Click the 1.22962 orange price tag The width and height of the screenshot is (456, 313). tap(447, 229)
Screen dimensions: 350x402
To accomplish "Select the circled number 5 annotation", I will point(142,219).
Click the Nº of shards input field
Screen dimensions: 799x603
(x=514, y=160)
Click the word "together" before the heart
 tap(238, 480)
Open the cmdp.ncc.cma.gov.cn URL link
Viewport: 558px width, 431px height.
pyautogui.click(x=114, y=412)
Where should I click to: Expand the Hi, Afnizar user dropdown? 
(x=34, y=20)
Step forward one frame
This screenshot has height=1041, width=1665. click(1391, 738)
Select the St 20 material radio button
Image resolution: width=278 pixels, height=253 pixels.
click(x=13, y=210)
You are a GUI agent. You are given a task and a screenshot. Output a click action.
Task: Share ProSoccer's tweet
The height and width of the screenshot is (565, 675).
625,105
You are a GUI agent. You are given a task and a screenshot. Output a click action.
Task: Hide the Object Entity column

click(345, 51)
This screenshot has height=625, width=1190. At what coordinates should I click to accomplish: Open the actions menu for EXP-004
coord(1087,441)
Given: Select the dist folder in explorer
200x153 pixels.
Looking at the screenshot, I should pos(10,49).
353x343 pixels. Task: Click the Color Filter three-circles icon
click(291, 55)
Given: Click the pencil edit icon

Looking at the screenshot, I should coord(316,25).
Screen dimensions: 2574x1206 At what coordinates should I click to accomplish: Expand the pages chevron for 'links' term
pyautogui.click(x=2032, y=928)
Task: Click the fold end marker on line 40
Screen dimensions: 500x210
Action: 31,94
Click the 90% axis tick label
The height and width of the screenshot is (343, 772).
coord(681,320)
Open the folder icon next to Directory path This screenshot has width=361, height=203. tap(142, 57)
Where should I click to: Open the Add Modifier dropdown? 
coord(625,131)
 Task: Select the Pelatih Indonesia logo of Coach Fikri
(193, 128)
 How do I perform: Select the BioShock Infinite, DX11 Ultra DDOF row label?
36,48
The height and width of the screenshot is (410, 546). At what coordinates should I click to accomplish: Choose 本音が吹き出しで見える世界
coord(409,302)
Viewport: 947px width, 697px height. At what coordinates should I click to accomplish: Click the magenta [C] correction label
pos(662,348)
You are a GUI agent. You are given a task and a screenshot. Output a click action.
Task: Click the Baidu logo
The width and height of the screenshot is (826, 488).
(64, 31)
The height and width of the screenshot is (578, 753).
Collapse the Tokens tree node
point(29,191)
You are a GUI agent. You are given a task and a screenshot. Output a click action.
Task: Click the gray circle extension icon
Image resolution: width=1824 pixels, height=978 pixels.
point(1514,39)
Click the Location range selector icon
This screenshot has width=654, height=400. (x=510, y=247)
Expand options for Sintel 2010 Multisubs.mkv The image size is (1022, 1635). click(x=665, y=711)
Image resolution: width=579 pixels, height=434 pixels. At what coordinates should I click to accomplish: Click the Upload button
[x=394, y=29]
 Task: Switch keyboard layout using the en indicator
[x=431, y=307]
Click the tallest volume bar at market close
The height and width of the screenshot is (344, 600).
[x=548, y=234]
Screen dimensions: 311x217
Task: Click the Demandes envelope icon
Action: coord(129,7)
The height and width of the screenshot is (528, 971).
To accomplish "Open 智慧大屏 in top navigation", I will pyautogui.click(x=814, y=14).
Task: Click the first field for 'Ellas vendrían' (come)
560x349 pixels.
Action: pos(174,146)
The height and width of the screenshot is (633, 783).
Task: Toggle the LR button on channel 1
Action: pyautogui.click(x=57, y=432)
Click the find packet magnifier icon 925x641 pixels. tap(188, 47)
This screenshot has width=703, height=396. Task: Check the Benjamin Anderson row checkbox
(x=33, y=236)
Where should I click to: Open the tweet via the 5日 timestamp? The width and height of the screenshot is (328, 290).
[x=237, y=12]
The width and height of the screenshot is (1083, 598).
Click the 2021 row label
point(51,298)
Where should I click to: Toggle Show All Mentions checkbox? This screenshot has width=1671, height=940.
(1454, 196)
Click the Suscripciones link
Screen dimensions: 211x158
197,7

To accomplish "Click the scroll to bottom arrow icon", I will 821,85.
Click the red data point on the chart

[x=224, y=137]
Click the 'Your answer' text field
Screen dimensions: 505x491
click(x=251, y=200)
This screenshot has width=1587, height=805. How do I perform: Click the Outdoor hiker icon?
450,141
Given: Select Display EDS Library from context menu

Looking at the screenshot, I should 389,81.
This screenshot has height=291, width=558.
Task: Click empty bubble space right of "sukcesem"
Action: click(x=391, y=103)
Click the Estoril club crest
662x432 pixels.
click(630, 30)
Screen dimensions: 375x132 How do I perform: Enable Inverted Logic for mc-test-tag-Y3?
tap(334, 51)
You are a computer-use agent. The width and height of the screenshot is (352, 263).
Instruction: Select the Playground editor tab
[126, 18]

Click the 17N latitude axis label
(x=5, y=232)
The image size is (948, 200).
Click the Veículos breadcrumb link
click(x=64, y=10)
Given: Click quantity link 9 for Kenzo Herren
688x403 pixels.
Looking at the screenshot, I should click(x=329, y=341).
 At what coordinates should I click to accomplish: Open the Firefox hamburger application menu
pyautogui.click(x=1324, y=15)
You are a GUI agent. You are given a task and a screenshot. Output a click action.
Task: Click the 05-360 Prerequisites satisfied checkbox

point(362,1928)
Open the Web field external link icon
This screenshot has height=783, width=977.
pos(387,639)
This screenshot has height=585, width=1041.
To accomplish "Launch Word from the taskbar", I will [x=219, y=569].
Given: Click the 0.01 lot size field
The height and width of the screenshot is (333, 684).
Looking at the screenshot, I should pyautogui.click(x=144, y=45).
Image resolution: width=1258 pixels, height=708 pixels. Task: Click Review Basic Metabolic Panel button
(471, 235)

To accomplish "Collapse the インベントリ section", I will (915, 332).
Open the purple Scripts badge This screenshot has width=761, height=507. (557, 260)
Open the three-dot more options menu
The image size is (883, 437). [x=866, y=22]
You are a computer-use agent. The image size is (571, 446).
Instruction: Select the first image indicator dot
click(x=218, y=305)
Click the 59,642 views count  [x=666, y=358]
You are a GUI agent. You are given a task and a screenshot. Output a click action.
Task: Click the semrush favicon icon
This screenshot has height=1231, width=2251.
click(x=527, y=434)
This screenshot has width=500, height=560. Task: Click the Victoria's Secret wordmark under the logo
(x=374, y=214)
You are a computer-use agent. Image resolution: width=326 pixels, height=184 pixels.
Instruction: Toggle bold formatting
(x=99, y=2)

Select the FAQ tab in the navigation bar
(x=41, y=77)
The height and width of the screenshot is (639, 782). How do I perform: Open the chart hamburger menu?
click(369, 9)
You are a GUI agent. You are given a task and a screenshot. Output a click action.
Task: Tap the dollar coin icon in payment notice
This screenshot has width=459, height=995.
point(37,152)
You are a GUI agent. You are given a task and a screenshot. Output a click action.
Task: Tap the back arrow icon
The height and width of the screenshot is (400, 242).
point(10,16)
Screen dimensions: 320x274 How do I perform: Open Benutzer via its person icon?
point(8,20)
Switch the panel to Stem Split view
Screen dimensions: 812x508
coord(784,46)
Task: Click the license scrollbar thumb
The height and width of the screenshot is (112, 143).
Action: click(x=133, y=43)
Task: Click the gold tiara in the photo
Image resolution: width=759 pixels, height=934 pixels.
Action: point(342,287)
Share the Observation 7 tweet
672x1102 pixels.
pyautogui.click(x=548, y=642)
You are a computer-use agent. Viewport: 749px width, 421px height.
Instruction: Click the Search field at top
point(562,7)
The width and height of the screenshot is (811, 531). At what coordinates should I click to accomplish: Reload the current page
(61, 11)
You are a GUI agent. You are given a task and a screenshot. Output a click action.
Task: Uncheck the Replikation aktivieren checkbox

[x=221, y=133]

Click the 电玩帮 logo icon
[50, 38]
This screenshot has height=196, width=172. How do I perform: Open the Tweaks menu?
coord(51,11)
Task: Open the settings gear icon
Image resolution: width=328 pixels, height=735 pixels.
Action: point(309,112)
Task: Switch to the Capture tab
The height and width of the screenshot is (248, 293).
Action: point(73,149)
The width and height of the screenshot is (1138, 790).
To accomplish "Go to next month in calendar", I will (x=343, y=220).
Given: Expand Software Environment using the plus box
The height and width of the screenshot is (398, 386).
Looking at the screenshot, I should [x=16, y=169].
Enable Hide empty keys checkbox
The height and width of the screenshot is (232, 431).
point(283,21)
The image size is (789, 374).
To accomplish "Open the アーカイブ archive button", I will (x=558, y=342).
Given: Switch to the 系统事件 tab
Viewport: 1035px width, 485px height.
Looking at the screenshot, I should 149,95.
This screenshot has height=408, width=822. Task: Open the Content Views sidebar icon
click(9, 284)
....
== Work to be completed ==
Which of the lines above contain "computer"? Return them all.

== Your solution ==
You are a computer-use agent. The width and height of the screenshot is (352, 263).
You are a computer-use agent. The image size is (571, 446).
You are a computer-use agent. Image resolution: width=326 pixels, height=184 pixels.
You are a computer-use agent. Viewport: 749px width, 421px height.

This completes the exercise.